DW : L'initiative "Fleuve Sans Ebola" vient d'être officiellement lancée, quel est son objectif principal et que comptez-vous concrètement mettre en place sur le corridor fluvial du fleuve Congo ?

Didier Bompangue : Ce qui va être fait, c'est de mettre en place un dispositif de surveillance, de détection précoce et de prise en charge rapide de tout cas suspect d'Ebola qui serait identifié sur l'axe Kisangani-Kinshasa en cette période de lutte contre la maladie à virus Ebola.

DW : Concrètement, comment ce dispositif va-t-il fonctionner sur le terrain ? Vous avez notamment évoqué des hubs et des unités flottantes. Pouvez-vous nous en dire davantage ?

Didier Bompangue : En fait, on va avoir deux grands types d'activités. Des activités sur les zones que nous appelons les points fixes : les ports, les petites localités et les campements qui longent le corridor fluvial. Ces localités ont été classifiées en trois catégories, dont les hubs majeurs. Nous en avons quatre : Kinshasa, Mbandaka, Kwamouth et Kisangani.

Nous avons aussi des hubs moyens et de plus petits points qui peuvent devenir des centres de regroupement de plusieurs populations, parce que ce sont des sites de pêche où l'on retrouve des populations qui viennent parfois de très loin, y compris des pays riverains.

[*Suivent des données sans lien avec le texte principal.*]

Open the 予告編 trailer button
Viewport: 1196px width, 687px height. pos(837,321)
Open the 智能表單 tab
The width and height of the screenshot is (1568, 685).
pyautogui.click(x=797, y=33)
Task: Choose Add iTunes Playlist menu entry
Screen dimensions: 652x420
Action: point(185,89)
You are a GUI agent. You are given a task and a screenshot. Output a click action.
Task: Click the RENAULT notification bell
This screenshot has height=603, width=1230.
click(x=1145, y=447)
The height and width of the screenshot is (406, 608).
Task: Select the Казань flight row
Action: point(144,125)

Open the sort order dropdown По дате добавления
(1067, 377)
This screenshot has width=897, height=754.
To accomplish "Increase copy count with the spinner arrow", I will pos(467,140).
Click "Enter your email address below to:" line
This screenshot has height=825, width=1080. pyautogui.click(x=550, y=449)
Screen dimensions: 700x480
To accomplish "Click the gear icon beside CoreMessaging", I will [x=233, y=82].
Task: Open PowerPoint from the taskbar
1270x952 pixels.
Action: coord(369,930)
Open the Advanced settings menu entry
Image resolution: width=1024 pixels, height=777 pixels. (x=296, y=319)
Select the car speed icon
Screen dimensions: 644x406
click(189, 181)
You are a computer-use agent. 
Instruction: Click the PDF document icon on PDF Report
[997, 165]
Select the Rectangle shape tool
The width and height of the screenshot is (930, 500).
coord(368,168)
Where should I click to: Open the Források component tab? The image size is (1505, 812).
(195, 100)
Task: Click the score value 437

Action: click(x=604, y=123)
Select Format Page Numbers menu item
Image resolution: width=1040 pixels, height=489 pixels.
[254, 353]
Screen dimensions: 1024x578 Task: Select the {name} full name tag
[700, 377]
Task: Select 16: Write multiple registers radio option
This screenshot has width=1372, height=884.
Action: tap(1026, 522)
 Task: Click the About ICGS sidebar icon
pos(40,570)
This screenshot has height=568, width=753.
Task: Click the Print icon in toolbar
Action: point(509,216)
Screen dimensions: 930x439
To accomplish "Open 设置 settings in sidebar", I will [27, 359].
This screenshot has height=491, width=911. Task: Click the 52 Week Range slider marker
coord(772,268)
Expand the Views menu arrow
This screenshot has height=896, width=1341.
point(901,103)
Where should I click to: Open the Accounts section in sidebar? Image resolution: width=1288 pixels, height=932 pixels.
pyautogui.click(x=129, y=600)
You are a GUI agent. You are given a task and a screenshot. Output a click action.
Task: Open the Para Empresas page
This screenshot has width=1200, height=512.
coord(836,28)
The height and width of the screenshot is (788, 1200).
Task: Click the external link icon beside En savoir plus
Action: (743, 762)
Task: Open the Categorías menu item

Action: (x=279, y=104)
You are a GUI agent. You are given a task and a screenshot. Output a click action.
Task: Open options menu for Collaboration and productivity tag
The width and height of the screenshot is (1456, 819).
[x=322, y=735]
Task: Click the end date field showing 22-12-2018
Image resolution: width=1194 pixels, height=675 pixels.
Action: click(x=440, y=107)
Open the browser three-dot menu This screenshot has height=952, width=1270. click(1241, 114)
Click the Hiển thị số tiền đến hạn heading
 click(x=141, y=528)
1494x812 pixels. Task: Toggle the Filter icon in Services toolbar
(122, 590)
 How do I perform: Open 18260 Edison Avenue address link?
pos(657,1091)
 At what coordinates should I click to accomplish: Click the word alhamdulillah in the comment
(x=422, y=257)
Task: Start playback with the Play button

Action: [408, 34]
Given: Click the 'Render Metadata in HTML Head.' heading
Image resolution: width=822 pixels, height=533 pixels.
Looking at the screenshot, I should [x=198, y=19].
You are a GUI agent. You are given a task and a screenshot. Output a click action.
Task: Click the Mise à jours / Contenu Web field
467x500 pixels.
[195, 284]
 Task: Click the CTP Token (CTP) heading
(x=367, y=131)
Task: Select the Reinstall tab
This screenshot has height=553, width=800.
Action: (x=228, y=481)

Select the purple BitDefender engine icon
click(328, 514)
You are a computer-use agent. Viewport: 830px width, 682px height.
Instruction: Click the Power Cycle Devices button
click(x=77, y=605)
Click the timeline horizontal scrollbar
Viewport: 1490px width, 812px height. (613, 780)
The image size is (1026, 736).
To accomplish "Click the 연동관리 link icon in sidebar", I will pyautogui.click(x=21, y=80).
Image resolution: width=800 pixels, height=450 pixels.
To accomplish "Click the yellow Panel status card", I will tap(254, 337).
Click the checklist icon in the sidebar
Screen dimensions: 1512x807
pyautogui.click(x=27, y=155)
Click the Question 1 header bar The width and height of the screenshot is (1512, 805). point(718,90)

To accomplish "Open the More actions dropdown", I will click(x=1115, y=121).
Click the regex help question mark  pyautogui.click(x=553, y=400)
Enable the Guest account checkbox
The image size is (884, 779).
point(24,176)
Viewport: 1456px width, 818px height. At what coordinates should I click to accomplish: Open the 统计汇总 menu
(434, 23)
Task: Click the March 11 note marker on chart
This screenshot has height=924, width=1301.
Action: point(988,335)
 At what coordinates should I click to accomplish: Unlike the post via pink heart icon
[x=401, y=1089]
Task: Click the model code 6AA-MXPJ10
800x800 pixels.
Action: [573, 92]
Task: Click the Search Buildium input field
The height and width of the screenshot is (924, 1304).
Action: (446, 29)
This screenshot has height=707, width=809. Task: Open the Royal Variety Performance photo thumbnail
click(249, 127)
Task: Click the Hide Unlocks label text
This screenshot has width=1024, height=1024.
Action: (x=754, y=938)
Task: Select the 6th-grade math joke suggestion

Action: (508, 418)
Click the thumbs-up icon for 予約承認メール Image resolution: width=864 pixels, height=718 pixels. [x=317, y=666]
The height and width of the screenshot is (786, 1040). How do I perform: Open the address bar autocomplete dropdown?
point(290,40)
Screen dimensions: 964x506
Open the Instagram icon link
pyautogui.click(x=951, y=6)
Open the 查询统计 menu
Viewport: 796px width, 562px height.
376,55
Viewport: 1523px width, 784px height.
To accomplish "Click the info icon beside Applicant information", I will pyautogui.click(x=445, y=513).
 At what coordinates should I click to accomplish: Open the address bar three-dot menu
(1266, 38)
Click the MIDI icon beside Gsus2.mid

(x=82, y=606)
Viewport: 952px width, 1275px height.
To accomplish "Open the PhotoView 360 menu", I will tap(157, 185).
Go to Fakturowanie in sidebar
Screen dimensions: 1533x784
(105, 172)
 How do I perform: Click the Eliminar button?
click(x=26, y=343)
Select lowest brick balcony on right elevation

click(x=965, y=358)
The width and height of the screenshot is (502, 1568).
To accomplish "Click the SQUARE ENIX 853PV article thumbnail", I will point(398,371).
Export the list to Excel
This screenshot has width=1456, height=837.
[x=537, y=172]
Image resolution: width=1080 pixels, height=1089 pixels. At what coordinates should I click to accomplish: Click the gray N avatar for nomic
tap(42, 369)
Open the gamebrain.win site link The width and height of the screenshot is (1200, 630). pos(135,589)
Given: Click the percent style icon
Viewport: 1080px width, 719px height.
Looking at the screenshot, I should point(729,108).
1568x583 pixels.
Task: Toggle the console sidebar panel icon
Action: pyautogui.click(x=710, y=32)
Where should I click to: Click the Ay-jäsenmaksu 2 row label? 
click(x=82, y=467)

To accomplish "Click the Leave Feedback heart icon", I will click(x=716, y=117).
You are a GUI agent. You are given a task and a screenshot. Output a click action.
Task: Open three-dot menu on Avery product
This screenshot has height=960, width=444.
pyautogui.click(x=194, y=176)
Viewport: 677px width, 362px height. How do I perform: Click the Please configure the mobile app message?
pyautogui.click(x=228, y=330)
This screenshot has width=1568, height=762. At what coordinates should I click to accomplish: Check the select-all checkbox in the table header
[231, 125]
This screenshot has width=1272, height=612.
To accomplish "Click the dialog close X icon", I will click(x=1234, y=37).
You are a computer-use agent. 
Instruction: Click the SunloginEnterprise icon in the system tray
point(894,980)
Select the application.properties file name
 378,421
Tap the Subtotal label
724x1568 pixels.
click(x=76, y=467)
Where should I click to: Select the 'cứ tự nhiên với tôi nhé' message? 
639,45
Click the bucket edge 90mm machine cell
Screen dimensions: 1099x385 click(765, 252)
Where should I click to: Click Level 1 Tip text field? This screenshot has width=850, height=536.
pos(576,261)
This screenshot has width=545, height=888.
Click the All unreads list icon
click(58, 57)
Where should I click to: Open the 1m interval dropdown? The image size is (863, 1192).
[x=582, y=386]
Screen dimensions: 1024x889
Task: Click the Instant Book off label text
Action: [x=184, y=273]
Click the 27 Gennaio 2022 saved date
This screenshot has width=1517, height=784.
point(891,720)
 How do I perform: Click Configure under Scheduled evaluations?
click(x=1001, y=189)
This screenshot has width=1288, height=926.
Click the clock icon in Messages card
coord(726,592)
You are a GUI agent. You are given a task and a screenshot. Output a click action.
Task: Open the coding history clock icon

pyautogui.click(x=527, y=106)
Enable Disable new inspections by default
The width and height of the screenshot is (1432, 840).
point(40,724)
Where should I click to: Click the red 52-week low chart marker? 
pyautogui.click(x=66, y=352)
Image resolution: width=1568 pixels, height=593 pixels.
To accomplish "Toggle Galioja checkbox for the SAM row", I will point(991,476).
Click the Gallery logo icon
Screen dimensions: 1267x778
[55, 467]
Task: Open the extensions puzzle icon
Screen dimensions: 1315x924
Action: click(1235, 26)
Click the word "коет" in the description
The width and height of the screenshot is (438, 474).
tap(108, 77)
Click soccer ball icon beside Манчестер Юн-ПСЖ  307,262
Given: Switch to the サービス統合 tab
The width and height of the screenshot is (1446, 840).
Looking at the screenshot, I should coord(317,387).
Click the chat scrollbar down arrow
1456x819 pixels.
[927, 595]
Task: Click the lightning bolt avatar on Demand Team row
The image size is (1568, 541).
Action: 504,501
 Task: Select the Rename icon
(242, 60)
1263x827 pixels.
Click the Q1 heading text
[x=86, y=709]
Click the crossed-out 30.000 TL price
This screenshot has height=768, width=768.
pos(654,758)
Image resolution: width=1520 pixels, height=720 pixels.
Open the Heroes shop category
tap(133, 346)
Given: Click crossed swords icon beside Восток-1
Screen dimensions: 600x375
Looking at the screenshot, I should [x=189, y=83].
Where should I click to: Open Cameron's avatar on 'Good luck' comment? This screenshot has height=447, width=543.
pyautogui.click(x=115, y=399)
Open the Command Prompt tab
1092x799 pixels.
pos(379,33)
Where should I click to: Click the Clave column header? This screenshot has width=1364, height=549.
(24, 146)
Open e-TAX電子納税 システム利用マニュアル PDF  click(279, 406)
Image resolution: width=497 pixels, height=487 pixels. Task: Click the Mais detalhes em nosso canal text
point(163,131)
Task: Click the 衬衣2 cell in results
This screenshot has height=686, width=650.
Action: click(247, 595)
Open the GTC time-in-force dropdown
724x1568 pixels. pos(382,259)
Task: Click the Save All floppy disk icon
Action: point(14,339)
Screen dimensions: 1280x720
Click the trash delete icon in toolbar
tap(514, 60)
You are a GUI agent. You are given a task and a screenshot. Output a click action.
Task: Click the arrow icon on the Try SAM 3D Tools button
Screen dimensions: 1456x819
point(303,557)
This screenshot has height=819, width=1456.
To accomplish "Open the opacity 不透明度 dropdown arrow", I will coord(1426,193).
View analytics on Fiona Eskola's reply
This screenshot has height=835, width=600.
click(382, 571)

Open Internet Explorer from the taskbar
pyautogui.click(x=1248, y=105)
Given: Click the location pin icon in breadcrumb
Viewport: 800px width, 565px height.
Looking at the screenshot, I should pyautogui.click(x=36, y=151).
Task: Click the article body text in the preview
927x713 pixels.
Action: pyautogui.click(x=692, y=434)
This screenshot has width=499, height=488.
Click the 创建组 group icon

Ensuite, nous aurons des activités sur les unités flottantes. C'est une expression qui regroupe les bateaux et les autres types d'embarcations qui naviguent sur ce corridor fluvial. Nous y déploierons un ensemble d'activités permettant d'assurer la surveillance et la prévention des infections, notamment à travers des kits de prévention et les moyens nécessaires à la prise en charge initiale des cas. Nous allons également renforcer le système de surveillance en faisant des armateurs et des équipages des premiers agents de surveillance communautaire. Grâce à la formation qu'ils recevront, nous allons installer sur leurs téléphones une petite application qui leur permettra d'envoyer des photos, des messages vocaux ou des signalements écrits directement vers une plateforme gérée à terre et connectée aux services du commissariat fluvial. Nous pourrons ainsi localiser les bateaux et déclencher rapidement les interventions nécessaires.

DW : Un tel projet nécessite la mobilisation de plusieurs secteurs. Comment sera organisée sa gouvernance ?

Didier Bompangue : La gouvernance est multisectorielle. Nous allons avoir une structure nationale de coordination multisectorielle pilotée par le ministère de l'Intérieur à travers la Direction générale de la protection civile. Elle sera secondée par le ministère des Transports, tandis que le ministère de la Santé assurera le secrétariat technique. C'est à ce niveau que seront rassemblées toutes les données. Autour de cette structure graviteront également d'autres ministères ainsi que l'ensemble des partenaires techniques et financiers qui accompagneront le pays dans la mise en œuvre de cette initiative.

DW : Cette initiative est-elle conçue uniquement pour répondre à l'épidémie actuelle d'Ebola ou s'inscrit-elle dans une vision à long terme ?

Didier Bompangue : C'est un projet. Un projet, c'est-à-dire que ça commence et ça se termine. La première phase va démarrer comme un projet consacré à lalutte contre Ebola. Mais il est déjà prévu de se projeter dans l'avenir. Nous allons profiter des leçons tirées de cette épidémie pour mettre en place un dispositif appelé à être pérennisé. Ce dispositif devra aller au-delà d'Ebola et même au-delà du bassin du fleuve Congo. En effet, le bassin du fleuve Congo n'est qu'un élément d'un ensemble beaucoup plus vaste qui comprend également le fleuve Oubangui, le fleuve Sangha et ce que l'on appelle le bassin Congo-Oubangui-Sangha. La perspective est donc de construire un modèle capable de rendre les corridors fluviaux du bassin Congo-Oubangui-Sangha plus résilients face aux flambées épidémiques.